Но это лишь одна сторона медали. Потому что смех в разных своих проявлениях может быть как средством борьбы с властью, так и орудием власть предержащих. Вспомним, что и сам император (в моем переводе этой истории) тоже ухмылялся, потрясая отрубленной головой страуса и кивая в сторону ошалевших от страха – а может, от смеха – сенаторов. Дион использует слово «seseros» (от глагола «seserenai»), буквально означающее «оскалиться», – его также употребляли, говоря о «разверстых ранах». Оно может означать как дружелюбную, так и угрожающую улыбку, но здесь, разумеется, вероятнее второе [15]. Вне сомнения, «ухмылку» императора следует отличать от обычного «смеха» Диона (к чему я и стремилась в переводе, хотя и допускаю, что слово «ухмылка» не передает всех оттенков смысла оригинала). Так или иначе, это еще одно древнегреческое слово, входящее в обширный класс терминов для выражения идеи смеха и родственных ему понятий.
Смех выполнял множество функций во взаимоотношениях между римскими подданными и властью: с его помощью власть демонстрировала свою силу, он был подспорьем в переговорах с ней, средством манипуляции и знаком неповиновения. Смеясь над властью, человек знал, что завтра она отыграется, посмеявшись над ним, – именно на это намекал Постумий, ухмыляясь в ответ на гоготание толпы тарентийцев («смейтесь, смейтесь…»). Случалось, что правители и вовсе принуждали людей смеяться против воли. Достаточно вспомнить леденящую душу историю про одного из предшественников Коммода – императора Калигулу: утром он заставил человека наблюдать за казнью сына, а вечером того же дня приказал ему веселиться и шутить [16]. Подводя итог, можно сказать, что социальное и геополитическое неравенство, присущее Римской империи, было плодородной почвой для смеха [17].
Еще труднее ответить на вопрос, над чем именно смеялся Дион. Почему вид императора, потрясающего страусиной головой, заставил сенатора потянуться за листьями из лаврового венка? Он явно не воспринимал это как шутку. Хотя исследования смеха и шуток часто идут рука об руку (вторая часть этой главы посвящена как раз взаимосвязи между смехом римлян и некоторыми остротами на латыни), в большинстве культур и в большинстве ситуаций люди смеются отнюдь не над шутками. Было ли так и в этом случае? Вид императора, облаченного в костюм циркового бойца (или, лучше сказать, «разоблаченного», ведь на нем была только короткая туника, не прикрывавшая даже колен) и гордо отсекающего голову нескладной длинношеей птице, не мог не вызвать смеха, даже если это ставило жизнь смеющегося под угрозу. Возможно, император являл собой пародию на легендарного героя Персея, обезглавившего Медузу Горгону [18]. А может быть, реакцию у Диона вызвал ужас ситуации – такое предположение высказывают некоторые современные комментаторы – и его нервный смех вообще не был связан с комическим обликом императора? [19]

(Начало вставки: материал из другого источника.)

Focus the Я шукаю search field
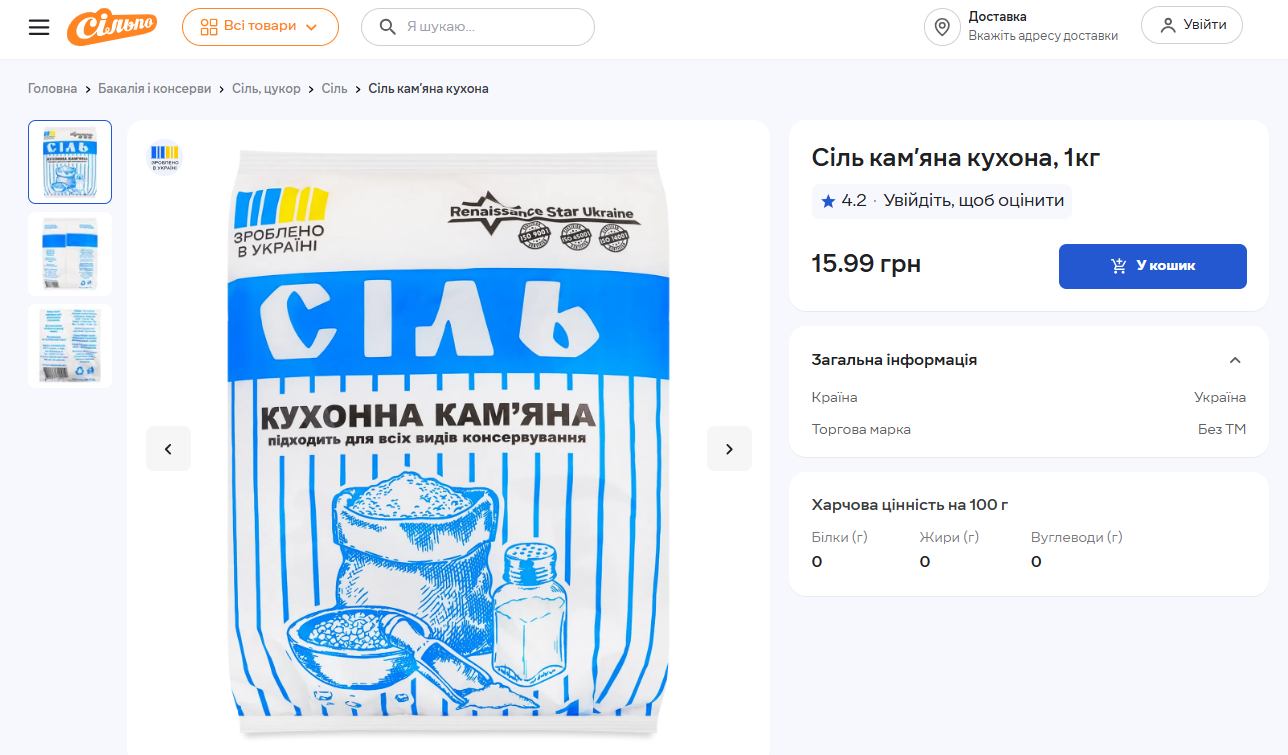This screenshot has width=1288, height=755. pyautogui.click(x=478, y=27)
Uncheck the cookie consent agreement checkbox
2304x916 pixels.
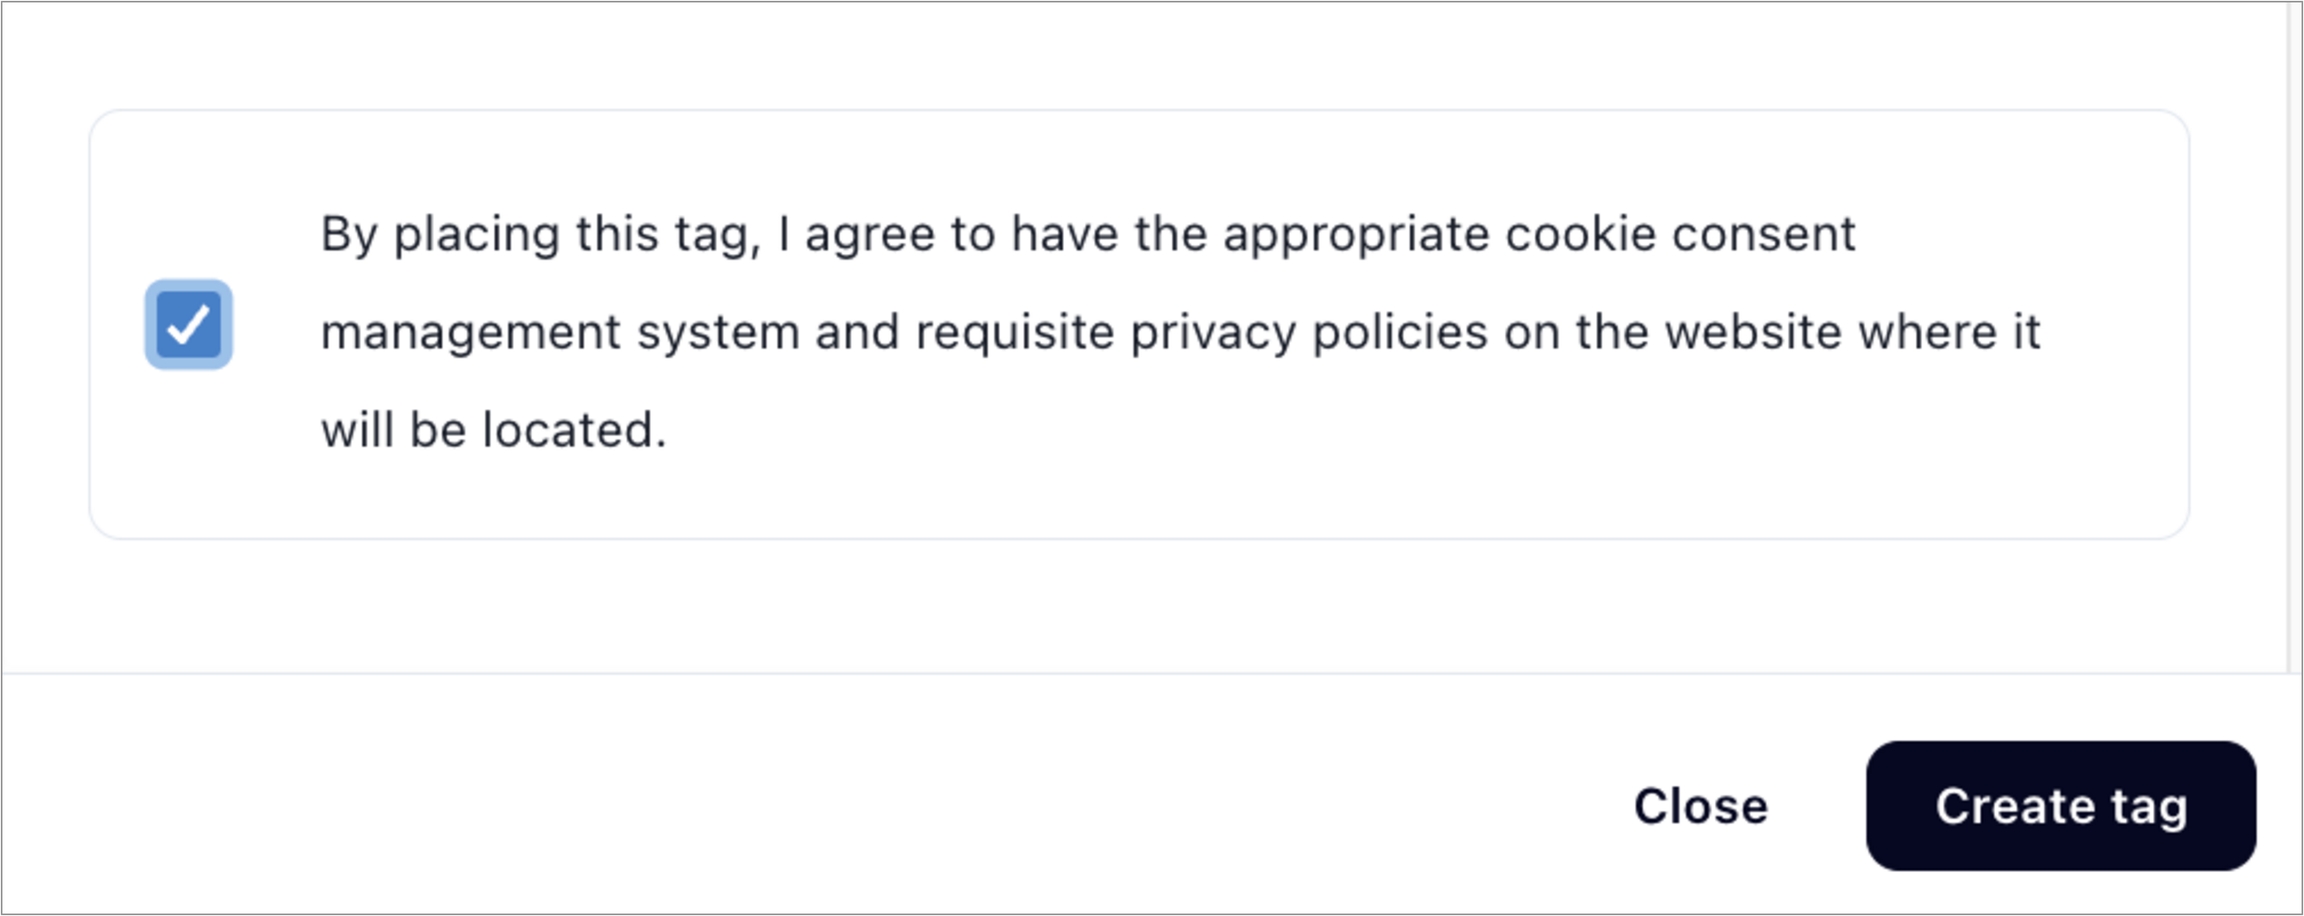(189, 325)
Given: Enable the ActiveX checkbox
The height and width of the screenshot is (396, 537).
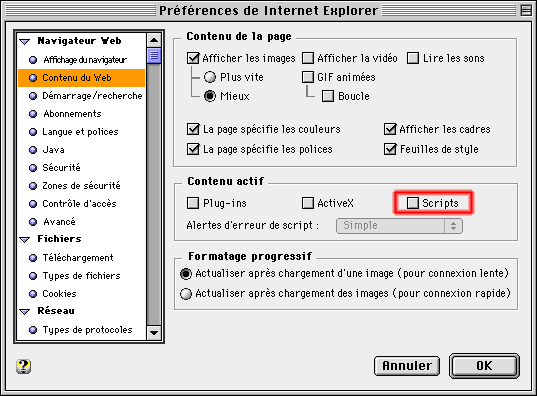Looking at the screenshot, I should pyautogui.click(x=308, y=203).
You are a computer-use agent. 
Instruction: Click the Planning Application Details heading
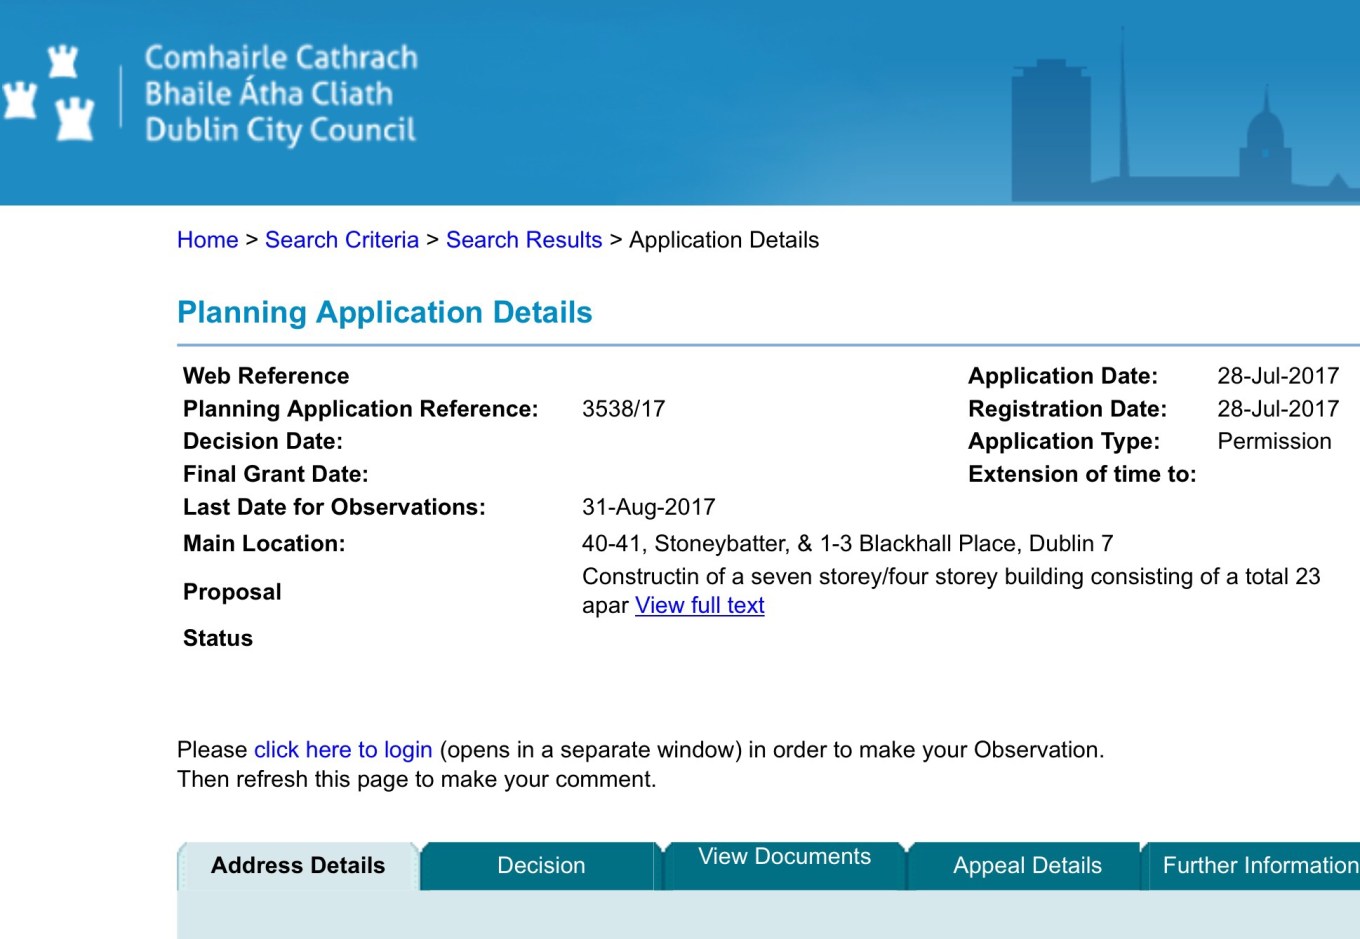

Пытаясь интерпретировать смех, мы часто сталкиваемся с подобными дилеммами. Естественная реакция на взрыв хохота – это вопрос: «Над чем ты смеешься?» или «Над чем они смеются?». Хотя, возможно, правильнее спрашивать: «Почему?..» (ведь мы не всегда смеемся над чем-то, несмотря на множество авторитетных теорий, доказывающих обратное [20]). Конечно, никто не может дать единственно верный ответ на вопрос «Почему?..», и наиболее далек от него сам смеющийся. Объясняя причины смеха, трудно оставаться объективным и беспристрастным: любое такое объяснение неизбежно несет на себе печать споров, противоречий, страхов, тревог, радостей, прегрешений – всего того, что порождает смех. Представим на минуту, что Дион все-таки не сдержался, его усмешку заметили приспешники Коммода и потребовали назвать причину смеха. Нетрудно предположить его ответ: «сосед смешно пошутил» или «тот лысый в заднем ряду», – что угодно, только не идиотские выходки императора [21]. А вечером того же дня, находясь в безопасности собственного жилища, он мог бы сказать своим домашним: «Разумеется, я смеялся над ним…» Когда к смеху примешивается политика, объяснения его причин (настоящих или выдуманных) имеют свойство меняться в зависимости от обстоятельств.